El otro aseguró la silla de montar y de su garganta brotó una especie de chasqueo.
—Me alegra ver que te preocupa tanto nuestra seguridad.
—No es cierto. —El rostro de Dhamon era impasible, y su voz firme—. Es sólo que prefiero no disfrutar de vuestra compañía.
—Más motivo aún, en ese caso, para que Fiona y yo vayamos con vosotros. Sé que cuando se le mete una idea en la cabeza no puedo hacer que cambie de opinión. Pero no os voy a ayudar a birlar una sola moneda de acero.
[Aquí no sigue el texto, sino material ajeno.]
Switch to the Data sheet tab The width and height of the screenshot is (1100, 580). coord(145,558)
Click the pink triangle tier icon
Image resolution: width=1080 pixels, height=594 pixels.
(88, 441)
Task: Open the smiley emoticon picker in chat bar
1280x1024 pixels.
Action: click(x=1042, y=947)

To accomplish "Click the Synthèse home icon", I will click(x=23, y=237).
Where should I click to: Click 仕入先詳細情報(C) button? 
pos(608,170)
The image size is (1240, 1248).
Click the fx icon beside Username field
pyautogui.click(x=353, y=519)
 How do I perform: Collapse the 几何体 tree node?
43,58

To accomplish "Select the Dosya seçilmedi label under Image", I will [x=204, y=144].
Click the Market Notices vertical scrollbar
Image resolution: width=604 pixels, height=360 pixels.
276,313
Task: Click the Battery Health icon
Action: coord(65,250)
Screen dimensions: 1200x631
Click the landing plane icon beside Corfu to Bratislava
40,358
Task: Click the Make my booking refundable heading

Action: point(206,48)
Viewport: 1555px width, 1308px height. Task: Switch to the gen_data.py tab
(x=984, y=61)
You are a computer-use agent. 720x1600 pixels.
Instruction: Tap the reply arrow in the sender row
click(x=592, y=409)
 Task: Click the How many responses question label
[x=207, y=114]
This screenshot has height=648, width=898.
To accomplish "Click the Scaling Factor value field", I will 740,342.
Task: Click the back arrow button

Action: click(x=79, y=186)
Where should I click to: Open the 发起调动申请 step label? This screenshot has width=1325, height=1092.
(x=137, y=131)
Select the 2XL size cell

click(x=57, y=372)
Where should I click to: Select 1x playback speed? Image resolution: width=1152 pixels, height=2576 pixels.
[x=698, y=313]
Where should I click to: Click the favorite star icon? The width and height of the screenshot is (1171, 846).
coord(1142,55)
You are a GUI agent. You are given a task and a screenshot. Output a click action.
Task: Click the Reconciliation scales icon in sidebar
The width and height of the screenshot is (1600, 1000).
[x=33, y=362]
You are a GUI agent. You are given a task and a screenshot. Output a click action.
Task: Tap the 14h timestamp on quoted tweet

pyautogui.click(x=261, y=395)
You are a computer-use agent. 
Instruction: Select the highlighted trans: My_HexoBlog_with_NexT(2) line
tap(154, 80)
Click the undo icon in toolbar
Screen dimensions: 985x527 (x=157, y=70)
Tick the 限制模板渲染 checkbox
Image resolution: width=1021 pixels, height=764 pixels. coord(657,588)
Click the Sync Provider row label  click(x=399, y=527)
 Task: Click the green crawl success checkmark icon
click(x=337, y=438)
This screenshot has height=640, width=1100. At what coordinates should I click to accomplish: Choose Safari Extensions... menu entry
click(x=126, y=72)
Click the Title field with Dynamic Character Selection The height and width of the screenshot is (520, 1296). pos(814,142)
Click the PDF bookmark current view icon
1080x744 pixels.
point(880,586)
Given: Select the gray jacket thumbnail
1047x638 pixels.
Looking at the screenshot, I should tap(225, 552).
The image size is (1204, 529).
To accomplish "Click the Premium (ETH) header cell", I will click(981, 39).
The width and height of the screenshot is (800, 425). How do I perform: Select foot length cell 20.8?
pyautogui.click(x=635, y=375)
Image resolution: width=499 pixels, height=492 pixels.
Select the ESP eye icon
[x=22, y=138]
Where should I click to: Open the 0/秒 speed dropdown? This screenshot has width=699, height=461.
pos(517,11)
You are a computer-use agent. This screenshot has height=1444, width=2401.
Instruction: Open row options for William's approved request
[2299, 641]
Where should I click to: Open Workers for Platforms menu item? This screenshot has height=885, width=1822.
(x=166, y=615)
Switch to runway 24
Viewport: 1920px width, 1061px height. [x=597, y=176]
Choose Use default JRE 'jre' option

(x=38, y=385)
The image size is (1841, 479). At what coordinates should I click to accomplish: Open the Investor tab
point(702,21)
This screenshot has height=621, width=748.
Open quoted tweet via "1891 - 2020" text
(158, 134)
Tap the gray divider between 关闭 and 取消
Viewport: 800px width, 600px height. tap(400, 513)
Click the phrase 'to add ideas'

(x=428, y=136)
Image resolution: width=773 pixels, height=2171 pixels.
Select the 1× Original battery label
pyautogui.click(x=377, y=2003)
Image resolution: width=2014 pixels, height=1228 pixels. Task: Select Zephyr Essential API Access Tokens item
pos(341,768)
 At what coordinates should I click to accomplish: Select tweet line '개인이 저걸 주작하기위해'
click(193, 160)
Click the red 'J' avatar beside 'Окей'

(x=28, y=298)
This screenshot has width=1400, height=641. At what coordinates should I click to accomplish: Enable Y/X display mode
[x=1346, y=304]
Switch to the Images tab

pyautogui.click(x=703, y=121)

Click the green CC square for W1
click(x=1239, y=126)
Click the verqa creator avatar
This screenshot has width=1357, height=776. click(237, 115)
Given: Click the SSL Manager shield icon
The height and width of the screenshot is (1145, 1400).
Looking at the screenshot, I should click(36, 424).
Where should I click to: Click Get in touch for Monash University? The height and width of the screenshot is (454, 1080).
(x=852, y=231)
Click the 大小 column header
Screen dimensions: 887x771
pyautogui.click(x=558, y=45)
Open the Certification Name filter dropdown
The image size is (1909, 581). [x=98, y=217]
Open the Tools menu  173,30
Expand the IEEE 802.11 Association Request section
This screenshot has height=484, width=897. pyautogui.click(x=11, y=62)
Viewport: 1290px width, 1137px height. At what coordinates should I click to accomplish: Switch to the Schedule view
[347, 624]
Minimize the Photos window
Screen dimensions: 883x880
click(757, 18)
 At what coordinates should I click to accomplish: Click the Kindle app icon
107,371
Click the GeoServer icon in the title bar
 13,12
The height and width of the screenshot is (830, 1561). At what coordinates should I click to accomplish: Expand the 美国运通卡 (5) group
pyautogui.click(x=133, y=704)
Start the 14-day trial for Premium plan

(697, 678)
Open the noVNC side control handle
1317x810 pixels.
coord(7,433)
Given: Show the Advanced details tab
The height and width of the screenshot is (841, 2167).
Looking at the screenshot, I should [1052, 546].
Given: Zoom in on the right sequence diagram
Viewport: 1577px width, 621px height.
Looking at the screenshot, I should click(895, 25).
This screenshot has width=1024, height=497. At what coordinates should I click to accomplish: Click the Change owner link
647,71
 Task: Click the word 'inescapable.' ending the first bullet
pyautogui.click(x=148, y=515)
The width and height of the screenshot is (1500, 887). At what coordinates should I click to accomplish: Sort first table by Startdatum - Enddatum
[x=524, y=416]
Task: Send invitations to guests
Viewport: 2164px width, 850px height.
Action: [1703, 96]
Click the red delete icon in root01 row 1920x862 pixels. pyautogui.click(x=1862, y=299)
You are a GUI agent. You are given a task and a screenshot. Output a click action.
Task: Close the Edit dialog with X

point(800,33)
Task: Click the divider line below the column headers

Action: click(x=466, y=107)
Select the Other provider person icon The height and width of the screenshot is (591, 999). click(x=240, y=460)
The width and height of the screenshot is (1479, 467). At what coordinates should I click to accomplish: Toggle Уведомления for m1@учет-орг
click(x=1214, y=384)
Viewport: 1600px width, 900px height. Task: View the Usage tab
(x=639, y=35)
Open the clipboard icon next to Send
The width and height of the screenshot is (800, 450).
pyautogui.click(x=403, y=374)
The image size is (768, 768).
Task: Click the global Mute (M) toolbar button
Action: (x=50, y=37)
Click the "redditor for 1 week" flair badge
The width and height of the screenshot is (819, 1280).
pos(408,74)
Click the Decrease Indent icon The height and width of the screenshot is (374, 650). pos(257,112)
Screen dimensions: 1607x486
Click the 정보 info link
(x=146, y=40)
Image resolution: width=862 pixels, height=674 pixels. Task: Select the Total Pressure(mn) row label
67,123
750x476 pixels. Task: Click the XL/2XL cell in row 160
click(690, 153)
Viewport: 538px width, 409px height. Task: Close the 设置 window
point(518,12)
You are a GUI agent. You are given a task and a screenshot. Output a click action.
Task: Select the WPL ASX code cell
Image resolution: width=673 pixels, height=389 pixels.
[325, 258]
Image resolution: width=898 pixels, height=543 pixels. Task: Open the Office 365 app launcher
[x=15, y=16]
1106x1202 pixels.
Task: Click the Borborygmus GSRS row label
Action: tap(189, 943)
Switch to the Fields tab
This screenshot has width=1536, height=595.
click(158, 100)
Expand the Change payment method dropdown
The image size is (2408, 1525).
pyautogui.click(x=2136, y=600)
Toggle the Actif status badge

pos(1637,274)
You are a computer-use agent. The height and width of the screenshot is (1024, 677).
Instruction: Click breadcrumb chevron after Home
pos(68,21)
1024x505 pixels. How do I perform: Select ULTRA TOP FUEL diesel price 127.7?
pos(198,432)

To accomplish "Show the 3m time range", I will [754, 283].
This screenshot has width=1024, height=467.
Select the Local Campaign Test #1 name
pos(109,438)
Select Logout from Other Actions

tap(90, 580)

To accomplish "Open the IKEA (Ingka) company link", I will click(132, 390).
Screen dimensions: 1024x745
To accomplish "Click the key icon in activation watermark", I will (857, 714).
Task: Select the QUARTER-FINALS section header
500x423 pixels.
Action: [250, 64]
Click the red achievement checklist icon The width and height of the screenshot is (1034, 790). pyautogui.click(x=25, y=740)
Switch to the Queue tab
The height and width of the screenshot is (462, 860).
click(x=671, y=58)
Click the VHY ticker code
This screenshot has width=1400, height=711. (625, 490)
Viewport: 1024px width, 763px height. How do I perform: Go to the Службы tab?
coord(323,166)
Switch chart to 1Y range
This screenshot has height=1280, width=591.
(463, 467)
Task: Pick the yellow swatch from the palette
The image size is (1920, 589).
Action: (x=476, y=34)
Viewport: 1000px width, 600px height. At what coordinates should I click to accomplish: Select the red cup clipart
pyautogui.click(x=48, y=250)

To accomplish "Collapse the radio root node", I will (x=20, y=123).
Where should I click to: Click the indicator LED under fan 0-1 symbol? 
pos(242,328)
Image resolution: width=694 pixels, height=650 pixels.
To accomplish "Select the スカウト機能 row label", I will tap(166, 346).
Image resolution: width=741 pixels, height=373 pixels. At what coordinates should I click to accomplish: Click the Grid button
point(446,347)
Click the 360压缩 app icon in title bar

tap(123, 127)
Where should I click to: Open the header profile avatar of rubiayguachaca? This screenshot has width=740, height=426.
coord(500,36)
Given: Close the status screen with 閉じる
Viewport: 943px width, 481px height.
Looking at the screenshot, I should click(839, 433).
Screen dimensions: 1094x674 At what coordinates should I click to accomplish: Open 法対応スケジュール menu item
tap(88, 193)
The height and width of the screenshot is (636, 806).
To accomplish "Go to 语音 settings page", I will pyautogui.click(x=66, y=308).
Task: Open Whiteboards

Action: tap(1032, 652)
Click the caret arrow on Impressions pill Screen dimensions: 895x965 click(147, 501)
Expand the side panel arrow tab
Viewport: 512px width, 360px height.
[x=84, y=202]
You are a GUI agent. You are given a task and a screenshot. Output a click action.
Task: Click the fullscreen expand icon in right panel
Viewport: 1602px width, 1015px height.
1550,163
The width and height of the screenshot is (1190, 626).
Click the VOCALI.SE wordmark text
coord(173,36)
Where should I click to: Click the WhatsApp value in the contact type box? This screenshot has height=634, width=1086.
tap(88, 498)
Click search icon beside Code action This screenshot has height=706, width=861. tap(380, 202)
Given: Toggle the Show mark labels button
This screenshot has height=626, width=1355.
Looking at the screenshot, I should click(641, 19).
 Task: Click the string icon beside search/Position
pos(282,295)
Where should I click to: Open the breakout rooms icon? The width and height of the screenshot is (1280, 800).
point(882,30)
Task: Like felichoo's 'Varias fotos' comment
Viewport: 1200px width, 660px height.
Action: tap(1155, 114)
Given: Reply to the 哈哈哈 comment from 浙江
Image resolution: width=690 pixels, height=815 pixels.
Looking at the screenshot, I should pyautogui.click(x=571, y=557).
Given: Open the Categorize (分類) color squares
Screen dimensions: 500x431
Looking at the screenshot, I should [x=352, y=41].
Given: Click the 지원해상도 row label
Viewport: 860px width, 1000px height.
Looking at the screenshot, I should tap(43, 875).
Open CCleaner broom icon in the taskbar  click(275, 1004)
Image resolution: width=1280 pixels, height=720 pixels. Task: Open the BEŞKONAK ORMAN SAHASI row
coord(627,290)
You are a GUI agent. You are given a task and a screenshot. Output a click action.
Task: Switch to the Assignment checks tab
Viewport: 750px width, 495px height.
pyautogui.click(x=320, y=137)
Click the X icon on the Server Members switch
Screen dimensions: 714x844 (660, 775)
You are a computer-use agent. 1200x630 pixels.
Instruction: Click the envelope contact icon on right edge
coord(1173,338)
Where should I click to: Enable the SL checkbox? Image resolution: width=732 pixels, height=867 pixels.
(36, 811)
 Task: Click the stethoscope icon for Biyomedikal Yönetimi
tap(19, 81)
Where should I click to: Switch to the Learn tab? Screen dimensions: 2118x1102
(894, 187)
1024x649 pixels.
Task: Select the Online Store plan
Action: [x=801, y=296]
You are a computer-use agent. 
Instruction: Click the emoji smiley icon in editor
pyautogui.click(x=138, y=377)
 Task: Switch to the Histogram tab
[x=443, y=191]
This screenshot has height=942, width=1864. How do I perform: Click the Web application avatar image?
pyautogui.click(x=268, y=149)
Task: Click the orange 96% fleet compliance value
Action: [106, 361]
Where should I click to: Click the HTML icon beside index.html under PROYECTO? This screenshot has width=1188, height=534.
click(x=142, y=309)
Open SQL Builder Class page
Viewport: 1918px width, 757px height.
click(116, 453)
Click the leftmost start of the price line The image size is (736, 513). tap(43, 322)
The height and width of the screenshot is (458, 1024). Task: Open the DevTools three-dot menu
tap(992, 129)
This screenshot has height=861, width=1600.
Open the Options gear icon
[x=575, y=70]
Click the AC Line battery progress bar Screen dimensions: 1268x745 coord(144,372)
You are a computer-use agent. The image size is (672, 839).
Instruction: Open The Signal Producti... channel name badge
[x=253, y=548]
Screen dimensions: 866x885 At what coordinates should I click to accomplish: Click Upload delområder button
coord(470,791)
—Una pérdida de tiempo —repitió su amigo.
—Es nuestro tiempo.
El sendero que tomaron se había convertido en una tortuosa serpiente marrón que se ondulaba con espesos riachuelos. En ocasiones se curvaba con suavidad por entre las montañas con escarpadas rocas alzándose en ambos lados; pero a menudo se enroscaba alrededor del borde de la ladera occidental, como hacía en ese momento, ascendiendo una cara casi vertical del risco, cuya cima desaparecía en el interior de oscuras nubes grises en un lado, mientras en el otro había una pendiente perpendicular de sesenta metros que daba al inmenso pantano de Sable. Una fina franja de nubes flotaba sobre una zona de la ciénaga, y unos cuantos de los cipreses gigantes se estiraban a través de ella, con las copas decoradas por enormes loros.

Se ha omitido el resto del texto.